━━ Seitenauszug ━━

Auch der CDU-Bundesvorsitzende Merz solidarisierte sich mit den Bauernprotesten gegen die Politik der Bundesregierung. Er bereitete die Landwirte aber auf mögliche künftige Subventionsstreichungen vor. "Ich verspreche Ihnen nicht, dass das mit Kfz-Steuerbefreiung und Dieselsteuer auf alle Zeiten so bleibt", sagte er bei einer Protestkundgebung im Sauerland. "Wir werden daran denken müssen zu sparen." Die Pläne der Bundesregierung kritisiert Merz dennoch scharf: Um die derzeitigen Subventionen abzubauen, müssten erst eine Reihe von Bedingungen erfüllt sein. Etwa brauche es zunächst Alternativen für dieselbetriebene Agrarfahrzeuge. Zudem "muss es in ganz Europa stattfinden und nicht nur einseitig in Deutschland".
CSU-Vizechef Weber: Bauernproteste starkes Zeichen von bürgerlichem Engagement
Der Vorsitzende der Europäischen Volkspartei (EVP), Manfred Weber (CSU), lobte die Proteste der Landwirte als starkes demokratisches Signal. "Ich erlebe die Bauern als Bürger, die für ihre Interessen eintreten, werben und demonstrieren", sagte der stellvertretende CSU-Chef der "Augsburger Allgemeinen". "Das ist ein starkes Zeichen von bürgerschaftlichem Engagement."

━━━
━━ Datenteil ━━

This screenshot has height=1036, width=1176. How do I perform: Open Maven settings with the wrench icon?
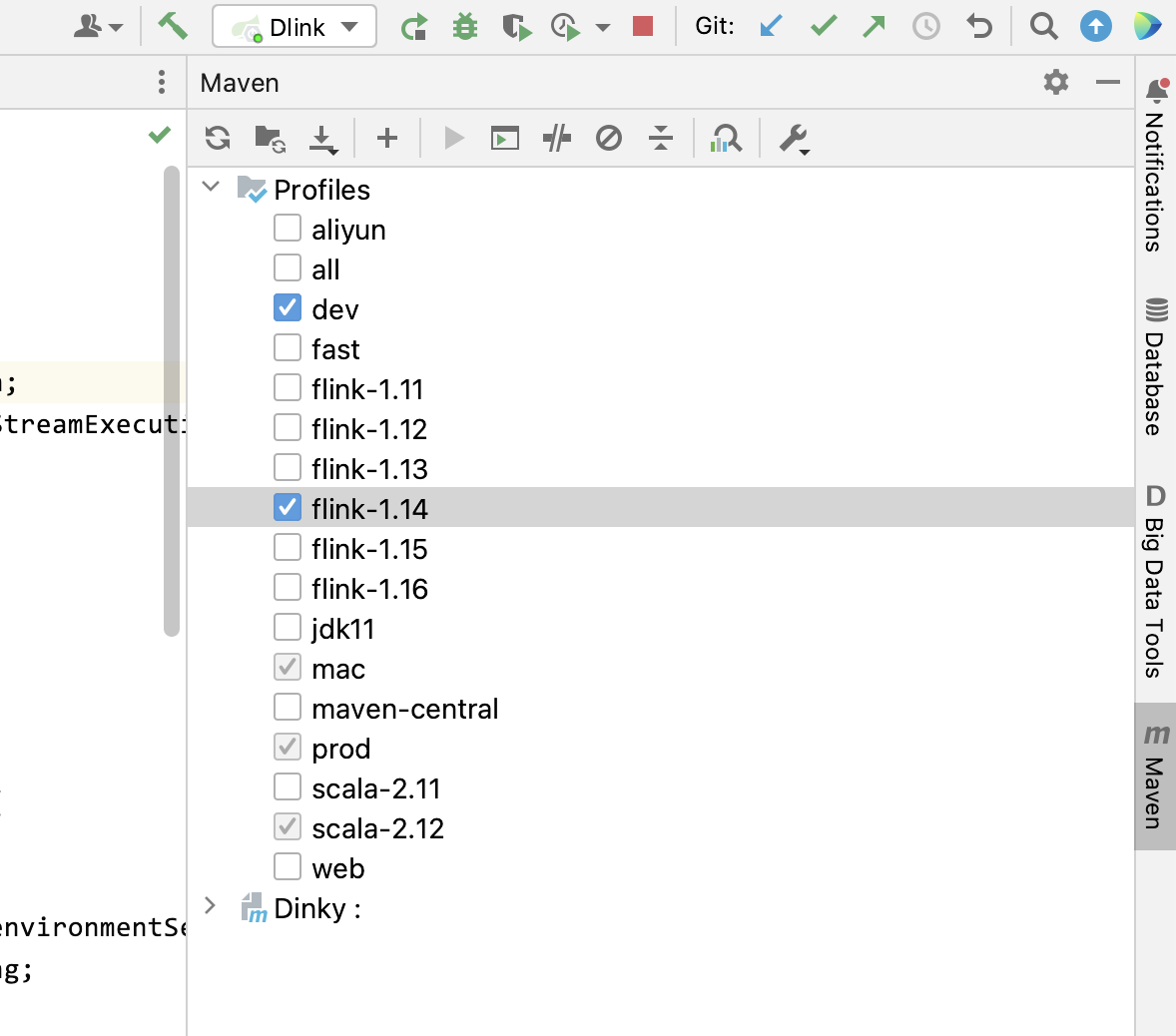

━━━

- **Aufgabenstellung**:
[1] Welcher Zeitung gegenüber äußerte sich Manfred Weber laut dem Text über die Bauernproteste?
[2] Führe den Text über die Bauernproteste im Anschluss an seinen letzten Satz fort.

- **Lösungen nach Aufgaben**:
[1] Der „Augsburger Allgemeinen“.

[2]
AfD "an der Seite unserer Landwirte" - doch daran gibt es Zweifel
"Wir unterstützen, dass die Bauern und andere Bürger friedlich für ihr Recht und ihre Interessen demonstrieren", teilt die AfD mit. "Sie gehen stellvertretend für weite Teile der Gesellschaft auf die Straße." In einem "Sofortprogramm" fordert die Partei: Eine Verdopplung der Agrardiesel-Rückerstattung. Außerdem solle es keine Kfz-Besteuerung "ohne Ausgleich für die Landwirte" geben. Und drittens: Ein Ende "der verrückten Energiepolitik der Ampel-Regierung sowie der Europäischen Union, um unsere Energiepreise zu halbieren".
Allerdings wird unter anderem in Medienberichten darauf hingewiesen, dass die AfD in ihrem Grundsatzprogramm von 2016 "mehr Wettbewerb" und "weniger Subventionen" für die Landwirtschaft forderte. Auch an anderer Stelle tauchten Zweifel am Engagement der AfD auf, berichtet etwa Focus Online. Parteivertreter erklärten hingegen, sie sähen keinen Widerspruch.
Grüne verweisen auf strukturelle Probleme
Bereits im Dezember war Agrarminister Özdemir bei einer Bauern-Kundgebung in Berlin ausgebuht worden - obwohl der Grünenpolitiker bereits damals Kritik an den Beschlüssen der Ampel-Koalition äußerte. "Ich kämpfe im Kabinett dafür, dass das nicht in der Härte kommt", sagte er. Die Belastungen für die Branche seien ohnehin sehr groß, Existenzängste griffen um sich. Nun erklärte Özdemir, er hätte den Beschluss zur Subventionskürzung gern vermieden und das jetzt gefundene Ergebnis zur teilweisen Rücknahme der Pläne gern früher gehabt.
Bundeswirtschaftsminister Habeck, der vor einigen Tagen bei einer Blockade-Aktion am Verlassen einer Fähre gehindert worden war, rief angesichts der Bauernproteste zu einer Debatte über einen weiteren Wandel der Landwirtschaft auf. Der Grünen-Politiker verwies in einem auf sozialen Medien verbreiteten Video seines Ministeriums auf strukturelle Probleme der Branche.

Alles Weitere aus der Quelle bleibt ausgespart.